» Raw data

—————

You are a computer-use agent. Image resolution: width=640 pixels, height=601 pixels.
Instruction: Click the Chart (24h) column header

—————

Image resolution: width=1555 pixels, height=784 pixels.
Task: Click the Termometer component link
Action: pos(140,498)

—————

» What you have to do
All that is wanted is the stretch of lines above from the one containing "You are a computer-use" through the one containing "Instruction: Click the", duplicated exactly.

» Reply
You are a computer-use agent. Image resolution: width=640 pixels, height=601 pixels.
Instruction: Click the Chart (24h) column header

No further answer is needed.